La riforma-Di Paola prevede 39 mila militari in meno. Ridotti di 30 unità i caccia F-35
ROMA
Il dimagrimento della Difesa sarà «coraggioso, ma doloroso». Parola del ministro Giampaolo Di Paola. A cui dà manforte il professor Monti in persona: «E’ una riforma nata dopo una profonda analisi di tipo strategico sia a livello nazionale che internazionale e che ha affrontato anche questioni economiche». Si taglierà sul personale: l’esercito dovrà fare a meno di 22 mila soldati, la marina di 7 mila marinai, l’aeronautica di 10 mila avieri. La «cura» colpirà soprattutto i marescialli e gli ufficiali allo scopo di riequilibrare le diverse anime, dando più peso ai volontari di truppa e ai sergenti. Ma l’operazione servirà soprattutto a
«ricapitalizzare» le forze armate. Epperò il bilancio della Difesa non si ridurrà. Sarà «rimodulato», per stare alle parole dei tecnici. Si trasferiranno risorse sugli investimenti e sull’addestramento. Gli investimenti su nuovi sistemi di arma saranno aumentati, non diminuiti. Nella generale revisione della spesa, comunque, sarà sforbiciato il programma di acquisizione dei nuovi cacciabombardieri F-35. La Difesa è ormai rassegnata a ridimensionare i suoi ordini: dei 131 messi in preventivo, si dovrebbe accontentare di 96-100 nuovi aerei nell’arco di dieci anni.
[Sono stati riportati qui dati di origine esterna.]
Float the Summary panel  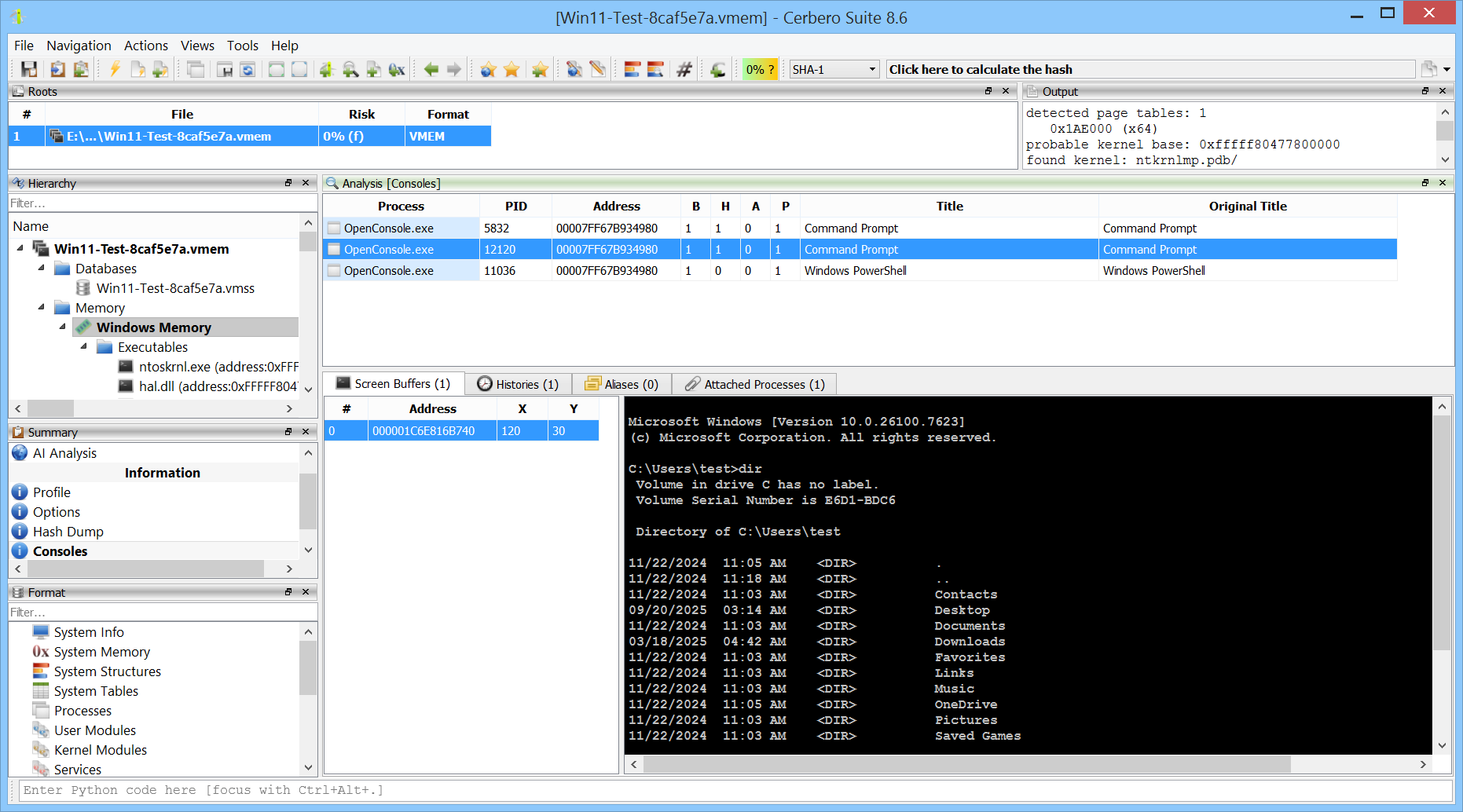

«Lo scenario geo-strategico internazionale continua ad essere caratterizzato da grande incertezza; ne consegue che le forze armate devono continuare ad essere pienamente integrabili con quelle degli alleati, ma devono anche essere allo stesso livello tecnologico», si legge sul comunicato finale del Consiglio dei ministri. E’ la premessa logica della rivoluzione che Di Paola illustrerà oggi in Parlamento. Trasformare le forze armate attuali, che rischiano di essere uno «stipendificio», in uno strumento più snello, libero di superfetazione e doppioni, gravato per il 70% dalle spese per il personale e pericolosamente impoverito sul versante degli investimenti. I generali vogliono nuove armi tecnologicamente avanzate, infatti, per poter partecipare appieno alla costruzione delle future forze armate europee. In questo senso, l’F-35 è confermato nelle grandi linee. «Perché ha un valore tecnologico, strategico, economico e anche occupazionale», spiega Di Paola.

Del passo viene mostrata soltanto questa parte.